Masih dalam seminar daring tersebut, pakar ilmu Javanologi yang mendalami sejarah latar belakang bangunan tradisional Jawa, Ir. Yuwono Sri Suwito, MM dari Balai Konservasi Candi Borobudur dan Prambanan, mengatakan, banyak catatan penting tentang bangunan rumah Jawa kuno.
“Kehidupan masyarakat Jawa yang berada di sepanjang bentang pulau Jawa ini memiliki ciri keistimewaan masing-masing, sehingga setiap daerah memiliki karakteristik desain rumahnya termasuk yang tinggal di pegunungan dan pesisir,” kata Yuwono Sri Suwito.
Sedangkan pembicara lainnya Arsitek Eko Agus Prawoto, M.Arch, IAI, memaparkan, sejumlah karya arsitektur Jawa dalam konteks kekinian, yang dikatakan sebagai re-use construction.

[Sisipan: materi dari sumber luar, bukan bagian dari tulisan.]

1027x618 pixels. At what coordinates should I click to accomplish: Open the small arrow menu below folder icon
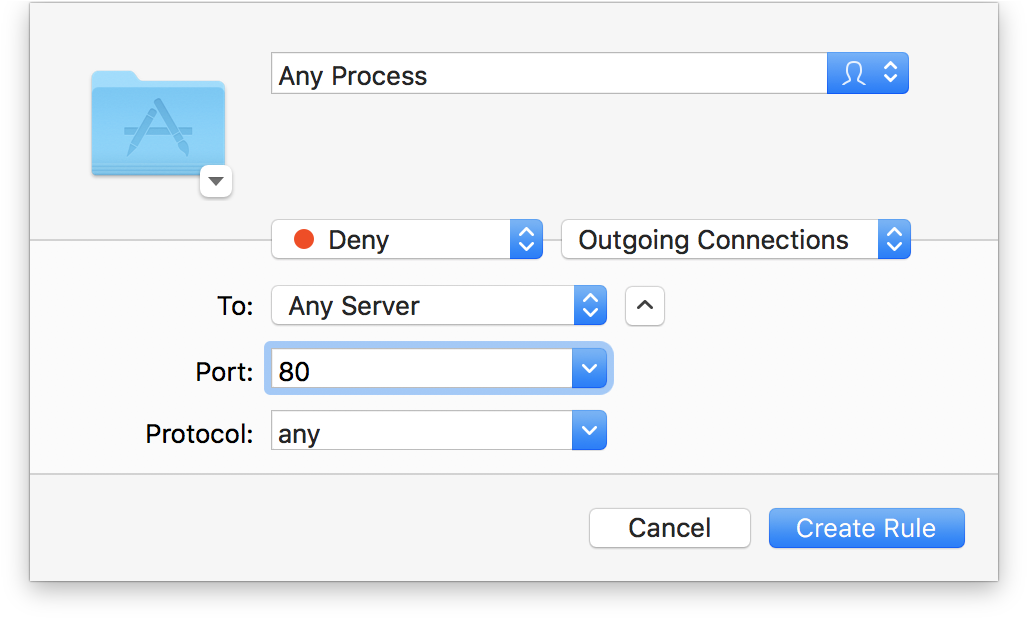click(216, 181)
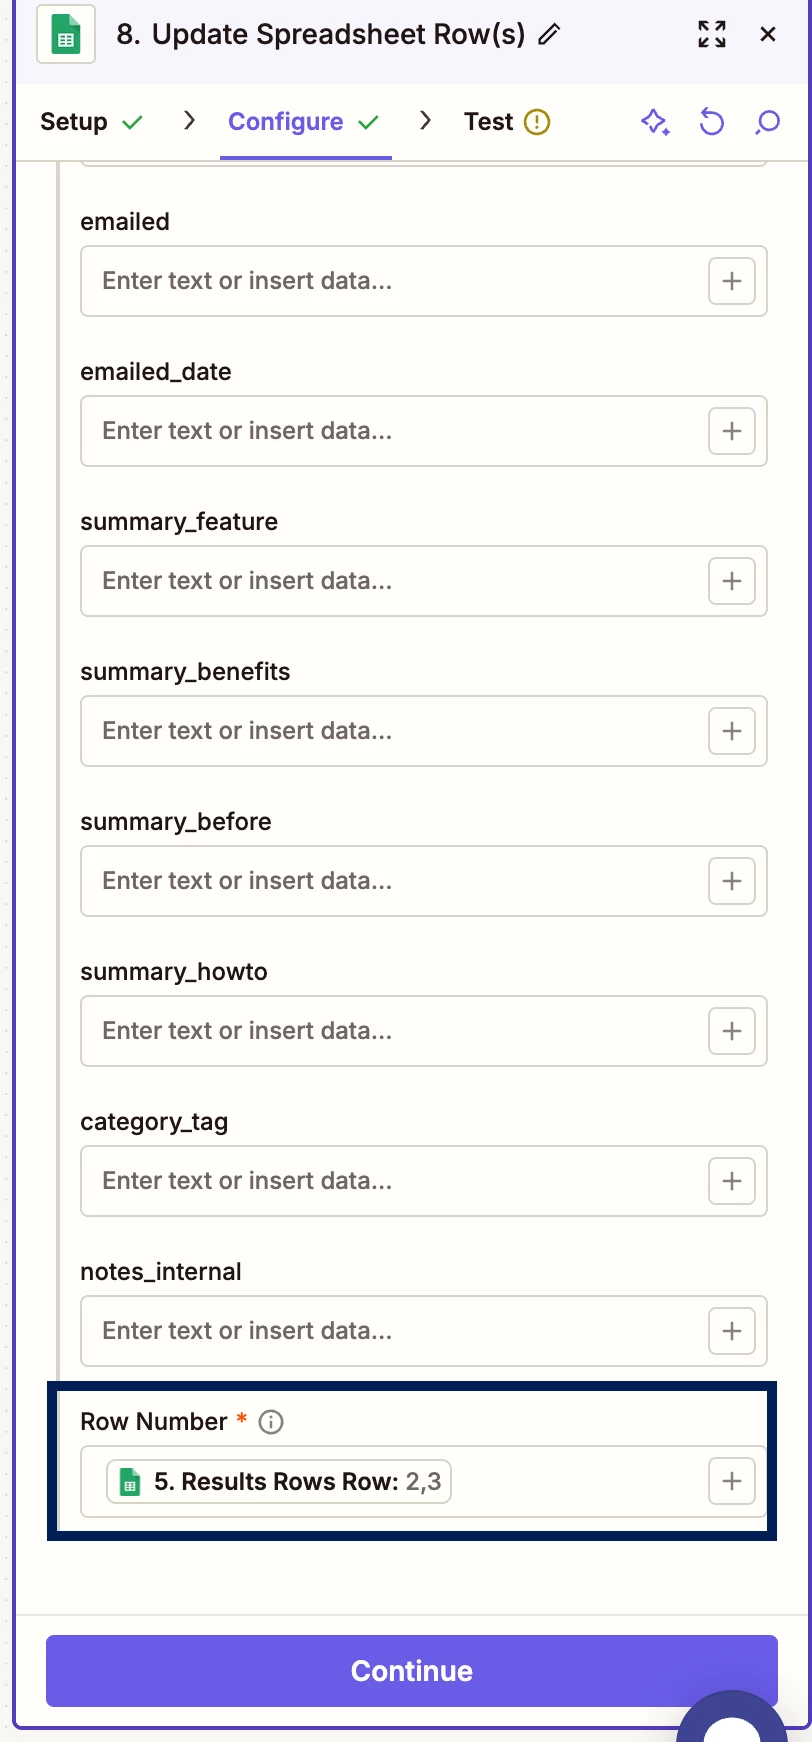The width and height of the screenshot is (812, 1742).
Task: Switch to the Setup tab
Action: 74,122
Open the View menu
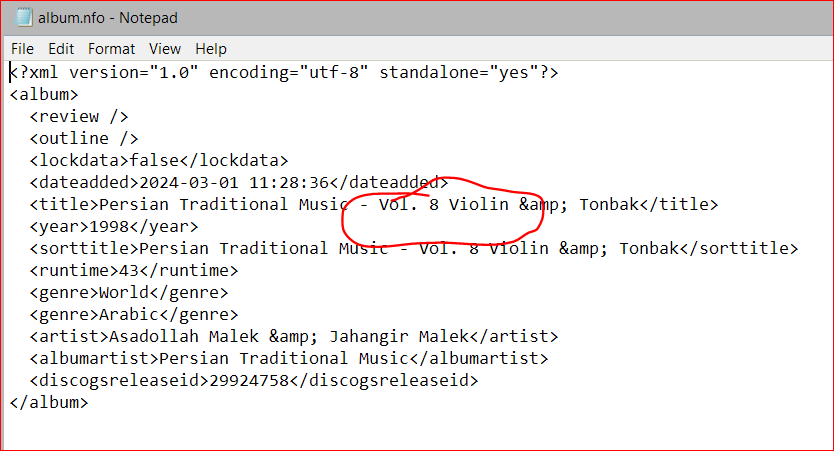Image resolution: width=834 pixels, height=451 pixels. (x=165, y=49)
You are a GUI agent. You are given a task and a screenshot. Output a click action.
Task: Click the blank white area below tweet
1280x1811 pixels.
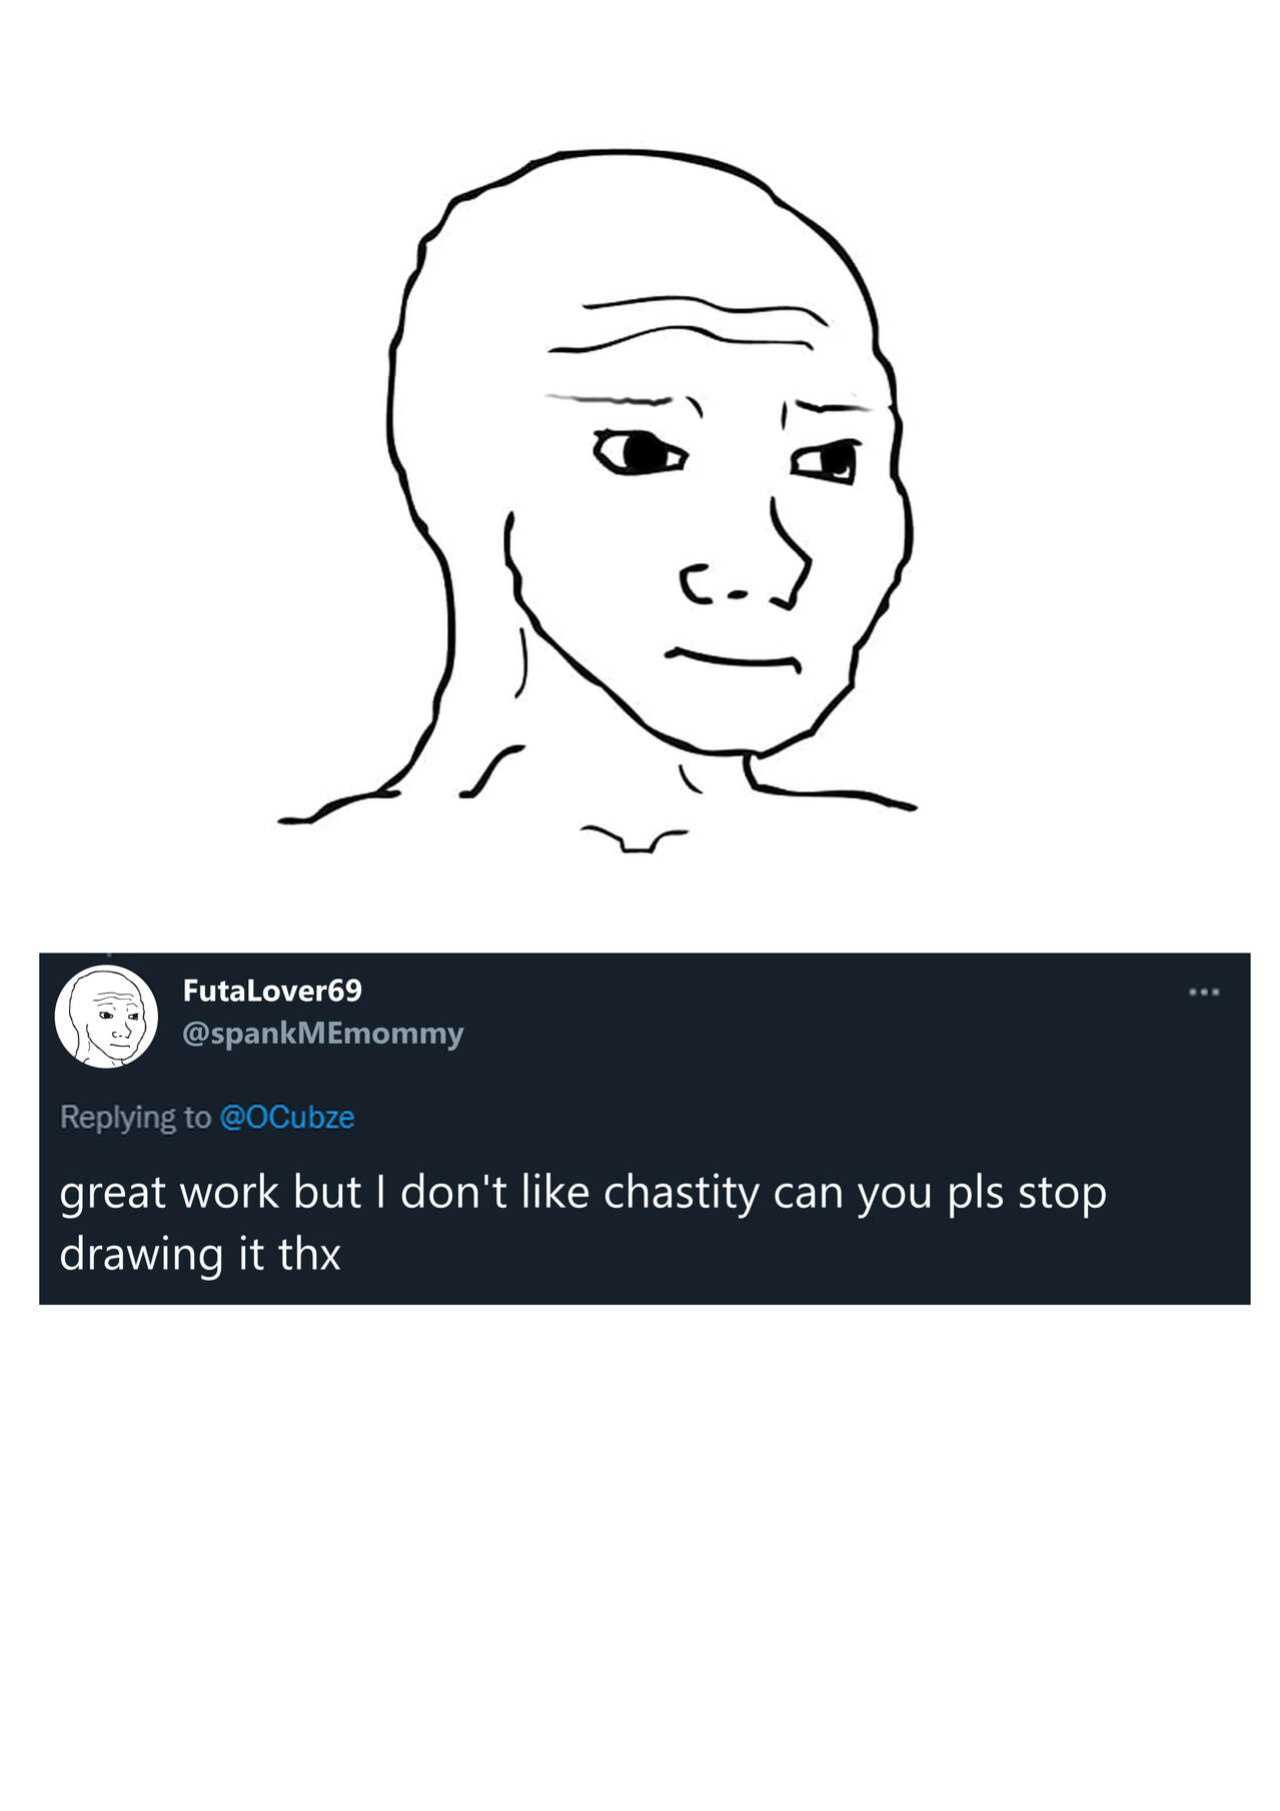[x=640, y=1550]
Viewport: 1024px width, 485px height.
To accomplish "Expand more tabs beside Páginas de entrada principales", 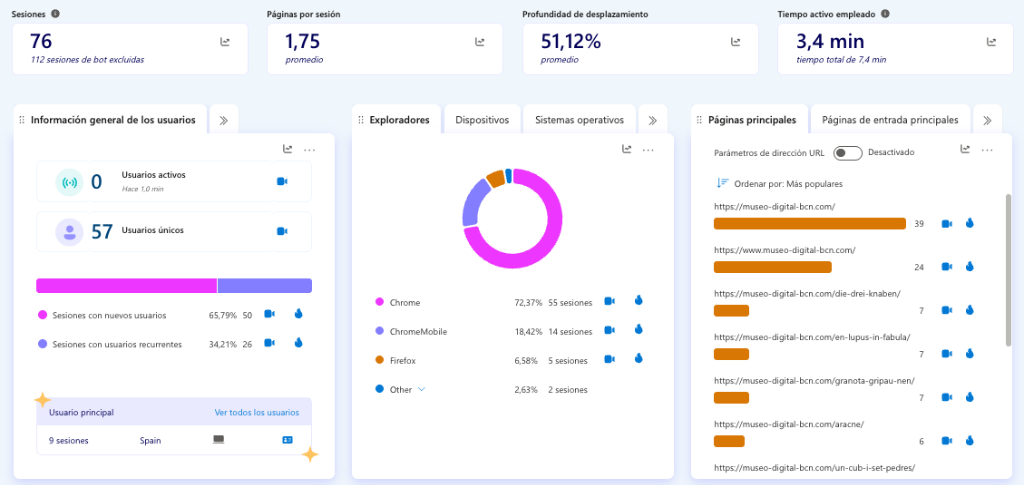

Dari pengalaman narasumber yang arsitek praktisi dan pakar di bidang konstruksi arsitektur bambu ini, memperlihatkan bahwa pelestarian arsitektur rumah Jawa dapat terpelihara dan dikembangkan dalam arsitektur lebih baru, asal dilakukan secara baik dan benar, kata Eko.
Seminar yang diiikuti 800 peserta ini bertujuan memperkenalkan asal-usul bentuk arsitektur beratap Joglo serta memberi pengalaman baru mengenali salah satu ikon arsitektur tradisional Nusantara.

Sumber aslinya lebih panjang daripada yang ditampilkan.